• [Exercise brief]:
Swap every "Screen dimensions" in the data below for "Display size" and leave everything else unchanged.

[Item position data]

########################################

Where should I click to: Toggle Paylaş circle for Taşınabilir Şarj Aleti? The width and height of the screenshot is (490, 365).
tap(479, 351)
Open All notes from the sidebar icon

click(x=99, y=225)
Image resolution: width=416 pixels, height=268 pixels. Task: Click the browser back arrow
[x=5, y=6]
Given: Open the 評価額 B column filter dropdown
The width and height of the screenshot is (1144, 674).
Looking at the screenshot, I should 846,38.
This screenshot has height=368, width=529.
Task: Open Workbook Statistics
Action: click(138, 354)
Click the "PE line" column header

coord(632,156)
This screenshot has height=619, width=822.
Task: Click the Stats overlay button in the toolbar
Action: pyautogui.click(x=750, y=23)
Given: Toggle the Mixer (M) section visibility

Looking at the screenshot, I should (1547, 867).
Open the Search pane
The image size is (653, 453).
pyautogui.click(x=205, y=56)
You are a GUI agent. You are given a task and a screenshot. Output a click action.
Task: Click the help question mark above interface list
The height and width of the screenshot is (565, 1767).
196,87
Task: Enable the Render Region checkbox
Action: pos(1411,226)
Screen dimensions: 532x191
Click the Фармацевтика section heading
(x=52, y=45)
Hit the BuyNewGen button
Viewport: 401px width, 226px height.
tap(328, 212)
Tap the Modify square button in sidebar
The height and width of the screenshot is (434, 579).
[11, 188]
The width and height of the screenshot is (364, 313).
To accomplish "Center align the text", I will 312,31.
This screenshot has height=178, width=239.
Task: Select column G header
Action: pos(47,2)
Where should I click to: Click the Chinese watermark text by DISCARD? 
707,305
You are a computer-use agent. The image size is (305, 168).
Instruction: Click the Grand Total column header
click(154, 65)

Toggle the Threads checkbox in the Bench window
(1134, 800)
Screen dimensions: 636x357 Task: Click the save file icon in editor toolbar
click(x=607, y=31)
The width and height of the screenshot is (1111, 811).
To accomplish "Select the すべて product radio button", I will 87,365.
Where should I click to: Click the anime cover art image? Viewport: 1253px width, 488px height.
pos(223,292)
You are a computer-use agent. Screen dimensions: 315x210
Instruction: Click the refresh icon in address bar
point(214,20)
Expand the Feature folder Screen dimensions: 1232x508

########################################

• [Full output]:
Where should I click to: Toggle Paylaş circle for Taşınabilir Şarj Aleti? The width and height of the screenshot is (490, 365).
tap(479, 351)
Open All notes from the sidebar icon

click(x=99, y=225)
Image resolution: width=416 pixels, height=268 pixels. Task: Click the browser back arrow
[x=5, y=6]
Given: Open the 評価額 B column filter dropdown
The width and height of the screenshot is (1144, 674).
Looking at the screenshot, I should 846,38.
This screenshot has height=368, width=529.
Task: Open Workbook Statistics
Action: click(138, 354)
Click the "PE line" column header

coord(632,156)
This screenshot has height=619, width=822.
Task: Click the Stats overlay button in the toolbar
Action: pyautogui.click(x=750, y=23)
Given: Toggle the Mixer (M) section visibility

Looking at the screenshot, I should (1547, 867).
Open the Search pane
The image size is (653, 453).
pyautogui.click(x=205, y=56)
You are a GUI agent. You are given a task and a screenshot. Output a click action.
Task: Click the help question mark above interface list
The height and width of the screenshot is (565, 1767).
196,87
Task: Enable the Render Region checkbox
Action: pos(1411,226)
Display size: 532x191
Click the Фармацевтика section heading
(x=52, y=45)
Hit the BuyNewGen button
Viewport: 401px width, 226px height.
tap(328, 212)
Tap the Modify square button in sidebar
The height and width of the screenshot is (434, 579).
[11, 188]
The width and height of the screenshot is (364, 313).
To accomplish "Center align the text", I will 312,31.
This screenshot has height=178, width=239.
Task: Select column G header
Action: pos(47,2)
Where should I click to: Click the Chinese watermark text by DISCARD? 
707,305
You are a computer-use agent. The image size is (305, 168).
Instruction: Click the Grand Total column header
click(154, 65)

Toggle the Threads checkbox in the Bench window
(1134, 800)
Display size: 636x357 Task: Click the save file icon in editor toolbar
click(x=607, y=31)
The width and height of the screenshot is (1111, 811).
To accomplish "Select the すべて product radio button", I will 87,365.
Where should I click to: Click the anime cover art image? Viewport: 1253px width, 488px height.
pos(223,292)
You are a computer-use agent. Display size: 315x210
Instruction: Click the refresh icon in address bar
point(214,20)
Expand the Feature folder Display size: 1232x508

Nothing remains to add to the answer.